**The problem:** Write out every entry in full. Leave nothing out.
━━ Information provided ━━
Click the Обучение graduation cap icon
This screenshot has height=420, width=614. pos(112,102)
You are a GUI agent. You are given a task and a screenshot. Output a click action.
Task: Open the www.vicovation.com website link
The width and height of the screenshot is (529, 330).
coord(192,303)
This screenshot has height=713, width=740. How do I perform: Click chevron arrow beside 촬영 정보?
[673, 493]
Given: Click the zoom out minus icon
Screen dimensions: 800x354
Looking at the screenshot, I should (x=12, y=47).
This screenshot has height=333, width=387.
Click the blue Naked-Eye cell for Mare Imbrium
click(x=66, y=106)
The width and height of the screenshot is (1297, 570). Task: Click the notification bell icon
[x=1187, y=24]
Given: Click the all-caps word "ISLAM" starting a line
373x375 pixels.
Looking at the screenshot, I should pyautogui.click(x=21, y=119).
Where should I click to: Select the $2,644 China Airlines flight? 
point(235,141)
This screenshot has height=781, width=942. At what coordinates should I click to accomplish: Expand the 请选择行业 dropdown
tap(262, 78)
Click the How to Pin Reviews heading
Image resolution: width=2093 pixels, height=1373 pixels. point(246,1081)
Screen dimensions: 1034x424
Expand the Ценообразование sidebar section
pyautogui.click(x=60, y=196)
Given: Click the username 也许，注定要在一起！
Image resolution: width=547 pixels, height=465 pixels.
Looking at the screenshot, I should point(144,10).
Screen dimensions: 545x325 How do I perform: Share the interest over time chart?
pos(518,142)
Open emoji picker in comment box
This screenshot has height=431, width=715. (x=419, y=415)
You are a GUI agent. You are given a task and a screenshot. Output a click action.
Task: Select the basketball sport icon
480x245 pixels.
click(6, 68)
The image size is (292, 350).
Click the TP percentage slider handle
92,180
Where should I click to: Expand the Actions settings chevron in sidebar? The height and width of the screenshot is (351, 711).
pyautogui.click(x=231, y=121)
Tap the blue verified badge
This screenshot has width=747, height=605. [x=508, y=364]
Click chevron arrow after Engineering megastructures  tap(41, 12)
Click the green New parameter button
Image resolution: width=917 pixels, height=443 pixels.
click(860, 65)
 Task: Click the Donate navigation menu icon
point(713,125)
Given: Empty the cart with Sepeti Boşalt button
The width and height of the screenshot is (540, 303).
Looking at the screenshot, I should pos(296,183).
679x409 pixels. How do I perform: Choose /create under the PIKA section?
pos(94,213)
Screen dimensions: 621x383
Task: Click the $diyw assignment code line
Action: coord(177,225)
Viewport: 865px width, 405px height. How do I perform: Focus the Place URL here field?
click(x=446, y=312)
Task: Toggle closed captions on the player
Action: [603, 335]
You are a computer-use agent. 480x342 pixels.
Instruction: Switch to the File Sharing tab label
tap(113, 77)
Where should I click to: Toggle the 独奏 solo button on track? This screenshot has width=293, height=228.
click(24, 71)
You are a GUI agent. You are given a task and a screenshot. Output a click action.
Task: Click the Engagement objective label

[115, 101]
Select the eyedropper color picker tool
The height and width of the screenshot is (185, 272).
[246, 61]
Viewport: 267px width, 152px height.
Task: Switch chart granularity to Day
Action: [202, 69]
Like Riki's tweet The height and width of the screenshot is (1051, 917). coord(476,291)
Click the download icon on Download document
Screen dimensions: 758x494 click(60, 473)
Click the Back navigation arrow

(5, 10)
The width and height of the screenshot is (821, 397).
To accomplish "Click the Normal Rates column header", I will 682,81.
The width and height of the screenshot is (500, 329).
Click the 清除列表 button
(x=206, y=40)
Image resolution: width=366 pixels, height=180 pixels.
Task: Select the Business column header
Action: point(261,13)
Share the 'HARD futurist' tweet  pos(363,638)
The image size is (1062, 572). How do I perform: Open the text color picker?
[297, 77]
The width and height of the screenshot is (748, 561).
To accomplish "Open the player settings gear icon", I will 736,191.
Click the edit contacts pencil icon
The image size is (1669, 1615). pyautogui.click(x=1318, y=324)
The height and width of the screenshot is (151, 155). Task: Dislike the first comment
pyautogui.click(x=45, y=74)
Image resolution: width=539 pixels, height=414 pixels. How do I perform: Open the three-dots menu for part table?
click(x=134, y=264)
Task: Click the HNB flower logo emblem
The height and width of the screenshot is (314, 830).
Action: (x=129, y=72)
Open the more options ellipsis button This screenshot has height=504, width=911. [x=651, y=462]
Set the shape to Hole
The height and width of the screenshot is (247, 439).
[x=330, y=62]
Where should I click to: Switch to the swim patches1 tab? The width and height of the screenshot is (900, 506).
━━━
**Task output:**
Click the Обучение graduation cap icon
This screenshot has height=420, width=614. pos(112,102)
You are a GUI agent. You are given a task and a screenshot. Output a click action.
Task: Open the www.vicovation.com website link
The width and height of the screenshot is (529, 330).
coord(192,303)
This screenshot has height=713, width=740. How do I perform: Click chevron arrow beside 촬영 정보?
[673, 493]
Given: Click the zoom out minus icon
Screen dimensions: 800x354
Looking at the screenshot, I should (x=12, y=47).
This screenshot has height=333, width=387.
Click the blue Naked-Eye cell for Mare Imbrium
click(x=66, y=106)
The width and height of the screenshot is (1297, 570). Task: Click the notification bell icon
[x=1187, y=24]
Given: Click the all-caps word "ISLAM" starting a line
373x375 pixels.
Looking at the screenshot, I should pyautogui.click(x=21, y=119).
Where should I click to: Select the $2,644 China Airlines flight? 
point(235,141)
This screenshot has height=781, width=942. At what coordinates should I click to accomplish: Expand the 请选择行业 dropdown
tap(262, 78)
Click the How to Pin Reviews heading
Image resolution: width=2093 pixels, height=1373 pixels. point(246,1081)
Screen dimensions: 1034x424
Expand the Ценообразование sidebar section
pyautogui.click(x=60, y=196)
Given: Click the username 也许，注定要在一起！
Image resolution: width=547 pixels, height=465 pixels.
Looking at the screenshot, I should point(144,10).
Screen dimensions: 545x325 How do I perform: Share the interest over time chart?
pos(518,142)
Open emoji picker in comment box
This screenshot has height=431, width=715. (x=419, y=415)
You are a GUI agent. You are given a task and a screenshot. Output a click action.
Task: Select the basketball sport icon
480x245 pixels.
click(6, 68)
The image size is (292, 350).
Click the TP percentage slider handle
92,180
Where should I click to: Expand the Actions settings chevron in sidebar? The height and width of the screenshot is (351, 711).
pyautogui.click(x=231, y=121)
Tap the blue verified badge
This screenshot has width=747, height=605. [x=508, y=364]
Click chevron arrow after Engineering megastructures  tap(41, 12)
Click the green New parameter button
Image resolution: width=917 pixels, height=443 pixels.
click(860, 65)
 Task: Click the Donate navigation menu icon
point(713,125)
Given: Empty the cart with Sepeti Boşalt button
The width and height of the screenshot is (540, 303).
Looking at the screenshot, I should pos(296,183).
679x409 pixels. How do I perform: Choose /create under the PIKA section?
pos(94,213)
Screen dimensions: 621x383
Task: Click the $diyw assignment code line
Action: coord(177,225)
Viewport: 865px width, 405px height. How do I perform: Focus the Place URL here field?
click(x=446, y=312)
Task: Toggle closed captions on the player
Action: [603, 335]
You are a computer-use agent. 480x342 pixels.
Instruction: Switch to the File Sharing tab label
tap(113, 77)
Where should I click to: Toggle the 独奏 solo button on track? This screenshot has width=293, height=228.
click(24, 71)
You are a GUI agent. You are given a task and a screenshot. Output a click action.
Task: Click the Engagement objective label

[115, 101]
Select the eyedropper color picker tool
The height and width of the screenshot is (185, 272).
[246, 61]
Viewport: 267px width, 152px height.
Task: Switch chart granularity to Day
Action: [202, 69]
Like Riki's tweet The height and width of the screenshot is (1051, 917). coord(476,291)
Click the download icon on Download document
Screen dimensions: 758x494 click(60, 473)
Click the Back navigation arrow

(5, 10)
The width and height of the screenshot is (821, 397).
To accomplish "Click the Normal Rates column header", I will 682,81.
The width and height of the screenshot is (500, 329).
Click the 清除列表 button
(x=206, y=40)
Image resolution: width=366 pixels, height=180 pixels.
Task: Select the Business column header
Action: point(261,13)
Share the 'HARD futurist' tweet  pos(363,638)
The image size is (1062, 572). How do I perform: Open the text color picker?
[297, 77]
The width and height of the screenshot is (748, 561).
To accomplish "Open the player settings gear icon", I will 736,191.
Click the edit contacts pencil icon
The image size is (1669, 1615). pyautogui.click(x=1318, y=324)
The height and width of the screenshot is (151, 155). Task: Dislike the first comment
pyautogui.click(x=45, y=74)
Image resolution: width=539 pixels, height=414 pixels. How do I perform: Open the three-dots menu for part table?
click(x=134, y=264)
Task: Click the HNB flower logo emblem
The height and width of the screenshot is (314, 830).
Action: (x=129, y=72)
Open the more options ellipsis button This screenshot has height=504, width=911. [x=651, y=462]
Set the shape to Hole
The height and width of the screenshot is (247, 439).
[x=330, y=62]
Where should I click to: Switch to the swim patches1 tab? The width and height of the screenshot is (900, 506).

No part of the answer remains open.